Excerpt provided:
To Xonth's point, a good enchanter in a solid group could maintain a charmed pet and mes in EQ, it was dangerous yes, but the benefits of having a charmed mob's damage within the group far outweighed the risks. Especially at launch, charming in Unrest as either a Necromancer/Enchanter could seriously up the experience gain as charming a green con mob would easily outdamage any melee class. That benefit should come with serious risk/reward consequences though. A "skilled group" could gain experience quicker; whereas, a group who was not paying attention would have TRAIN TO ZONE!!!! I also liked EQ's mechanics in that if a mob was green/blue to the player you had much less chance for resists and a greater chance for the charm to last longer (although it still could break instantly).

Target pointing data

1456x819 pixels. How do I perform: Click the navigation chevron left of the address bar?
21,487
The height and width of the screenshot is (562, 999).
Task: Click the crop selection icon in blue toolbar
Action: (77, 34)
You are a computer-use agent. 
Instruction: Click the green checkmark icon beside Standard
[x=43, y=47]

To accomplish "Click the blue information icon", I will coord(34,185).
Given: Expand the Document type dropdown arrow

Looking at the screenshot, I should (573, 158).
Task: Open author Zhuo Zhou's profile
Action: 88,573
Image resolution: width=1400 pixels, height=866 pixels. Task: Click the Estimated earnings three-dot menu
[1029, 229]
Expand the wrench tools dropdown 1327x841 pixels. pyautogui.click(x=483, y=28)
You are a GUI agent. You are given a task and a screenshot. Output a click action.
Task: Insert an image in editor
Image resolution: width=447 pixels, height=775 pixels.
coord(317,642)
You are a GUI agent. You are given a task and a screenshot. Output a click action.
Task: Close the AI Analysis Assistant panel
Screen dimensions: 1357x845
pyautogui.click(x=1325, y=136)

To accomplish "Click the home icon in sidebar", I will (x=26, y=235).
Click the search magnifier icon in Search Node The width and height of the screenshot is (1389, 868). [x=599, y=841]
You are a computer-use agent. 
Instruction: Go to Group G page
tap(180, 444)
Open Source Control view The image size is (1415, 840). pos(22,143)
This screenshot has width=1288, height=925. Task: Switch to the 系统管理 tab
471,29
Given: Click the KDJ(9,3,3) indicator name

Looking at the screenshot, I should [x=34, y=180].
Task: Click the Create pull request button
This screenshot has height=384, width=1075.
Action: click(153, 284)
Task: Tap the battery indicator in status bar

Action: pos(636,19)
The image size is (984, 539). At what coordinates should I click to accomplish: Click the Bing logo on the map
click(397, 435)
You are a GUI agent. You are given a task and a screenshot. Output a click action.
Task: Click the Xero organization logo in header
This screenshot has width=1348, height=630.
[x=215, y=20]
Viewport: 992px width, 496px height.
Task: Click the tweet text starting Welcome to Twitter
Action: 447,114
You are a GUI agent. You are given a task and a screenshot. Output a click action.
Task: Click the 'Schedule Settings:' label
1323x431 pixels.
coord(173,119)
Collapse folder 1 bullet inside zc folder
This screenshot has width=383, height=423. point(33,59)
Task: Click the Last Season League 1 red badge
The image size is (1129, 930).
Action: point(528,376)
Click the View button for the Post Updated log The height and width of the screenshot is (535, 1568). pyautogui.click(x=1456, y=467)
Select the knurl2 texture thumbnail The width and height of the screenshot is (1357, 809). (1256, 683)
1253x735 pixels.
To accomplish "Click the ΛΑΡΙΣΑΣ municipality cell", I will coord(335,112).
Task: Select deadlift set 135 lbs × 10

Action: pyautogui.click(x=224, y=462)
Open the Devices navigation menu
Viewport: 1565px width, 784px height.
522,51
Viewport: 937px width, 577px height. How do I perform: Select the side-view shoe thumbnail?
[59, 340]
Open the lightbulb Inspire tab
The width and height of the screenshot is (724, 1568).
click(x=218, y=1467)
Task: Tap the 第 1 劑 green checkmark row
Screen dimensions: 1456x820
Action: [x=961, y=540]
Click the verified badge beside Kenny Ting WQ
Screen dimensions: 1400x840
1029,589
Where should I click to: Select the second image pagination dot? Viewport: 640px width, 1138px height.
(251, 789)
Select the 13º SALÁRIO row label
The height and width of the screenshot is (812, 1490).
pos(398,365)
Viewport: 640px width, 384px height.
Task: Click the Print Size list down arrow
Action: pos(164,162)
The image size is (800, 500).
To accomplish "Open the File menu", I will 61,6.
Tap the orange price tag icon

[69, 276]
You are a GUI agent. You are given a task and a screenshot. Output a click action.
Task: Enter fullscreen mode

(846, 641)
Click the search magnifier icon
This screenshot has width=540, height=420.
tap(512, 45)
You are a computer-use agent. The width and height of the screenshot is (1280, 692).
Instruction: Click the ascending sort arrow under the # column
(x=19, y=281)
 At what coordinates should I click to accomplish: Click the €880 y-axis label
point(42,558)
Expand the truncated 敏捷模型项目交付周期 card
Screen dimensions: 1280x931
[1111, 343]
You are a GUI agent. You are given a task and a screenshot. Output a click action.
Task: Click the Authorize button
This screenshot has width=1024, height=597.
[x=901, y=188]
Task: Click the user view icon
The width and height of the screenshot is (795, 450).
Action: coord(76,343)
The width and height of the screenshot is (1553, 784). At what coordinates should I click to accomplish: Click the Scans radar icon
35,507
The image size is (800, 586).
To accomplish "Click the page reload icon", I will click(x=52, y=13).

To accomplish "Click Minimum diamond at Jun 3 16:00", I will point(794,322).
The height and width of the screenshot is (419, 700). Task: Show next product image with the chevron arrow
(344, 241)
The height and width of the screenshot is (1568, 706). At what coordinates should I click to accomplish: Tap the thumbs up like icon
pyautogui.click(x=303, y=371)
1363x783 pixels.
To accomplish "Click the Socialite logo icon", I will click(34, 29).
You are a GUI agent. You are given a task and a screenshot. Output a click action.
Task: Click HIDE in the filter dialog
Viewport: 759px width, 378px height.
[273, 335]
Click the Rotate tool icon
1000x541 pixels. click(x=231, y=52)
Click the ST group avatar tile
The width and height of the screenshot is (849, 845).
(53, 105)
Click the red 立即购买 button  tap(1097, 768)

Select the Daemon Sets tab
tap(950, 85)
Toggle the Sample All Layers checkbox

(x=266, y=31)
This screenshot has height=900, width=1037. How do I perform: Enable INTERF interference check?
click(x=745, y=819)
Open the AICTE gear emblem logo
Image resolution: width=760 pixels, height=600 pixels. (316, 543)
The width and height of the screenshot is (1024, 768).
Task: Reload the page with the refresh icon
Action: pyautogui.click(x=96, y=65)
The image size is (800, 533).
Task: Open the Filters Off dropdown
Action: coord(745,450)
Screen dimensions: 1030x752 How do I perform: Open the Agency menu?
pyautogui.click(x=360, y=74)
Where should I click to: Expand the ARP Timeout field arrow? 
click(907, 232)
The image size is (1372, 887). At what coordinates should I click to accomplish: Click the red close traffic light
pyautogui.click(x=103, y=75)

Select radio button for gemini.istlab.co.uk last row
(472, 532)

Work to complete:
A - Give the records, from their first line up to and including the line containing "coord(317,642)", as a numbered list, omitting any blank lines.
B - Take the forum post about charming mobs in EverQuest further, continuing from its final sentence.

Answer set:
A -
1. 1456x819 pixels. How do I perform: Click the navigation chevron left of the address bar?
2. 21,487
3. The height and width of the screenshot is (562, 999).
4. Task: Click the crop selection icon in blue toolbar
5. Action: (77, 34)
6. You are a computer-use agent. 
7. Instruction: Click the green checkmark icon beside Standard
8. [x=43, y=47]
9. To accomplish "Click the blue information icon", I will coord(34,185).
10. Given: Expand the Document type dropdown arrow
11. Looking at the screenshot, I should (573, 158).
12. Task: Open author Zhuo Zhou's profile
13. Action: 88,573
14. Image resolution: width=1400 pixels, height=866 pixels. Task: Click the Estimated earnings three-dot menu
15. [1029, 229]
16. Expand the wrench tools dropdown 1327x841 pixels. pyautogui.click(x=483, y=28)
17. You are a GUI agent. You are given a task and a screenshot. Output a click action.
18. Task: Insert an image in editor
19. Image resolution: width=447 pixels, height=775 pixels.
20. coord(317,642)

B -
Further on your point Xonth, I understand your reasoning and I could see the benefits of having a charm that lowers a mob's strength to X% but wouldn't randomly break especially in bad groups (or less than perfect formations such as a duo with no healer); however, the difficulty producing a charm like that would be scaling percentages to not create overpowered pets. I believe it would be much more of a hassle for developers and gameplay than a benefit to enchanters. Again, EQ as an example, if I charmed a Barbed bone skeleton in Unrest that could hit for 80ish, even at 50% damage it would be hitting for 40ish and with no risk of breaking charm, which would be majorly overpowered as no melee/pet class could come close to that type of damage until approxiately 15+ levels higher.
I realize I would want the enchanter charm mechanics to basically be EQ (cloned), but for things that work, I wouldn't want to reinvent the wheel. That does not mean though that Pantheon can't expand on other ideas to make Pantheon's enchanter unique though.
Agree with most of this, however I think that charm reducing a mob's damage by X is actually an important topic. The premise of this game is that mobs are going back to EQ style, where most mobs were too difficult to go toe to toe with at your level, and without emergent gameplay such as kiting or charm, were mostly un-soloable. Taking that into consideration, if Pantheon wants to have a difficult game such as Everquest, where mobs are no joke, then by proxy you must reduce the damage of the mob when you charm it. In Everquest a proficient charmer could deal 2x as much damage as a rogue, the next top DPS. This is broken and was a major problem with Everquest.
Hi do you want to join my group at sarnak fort?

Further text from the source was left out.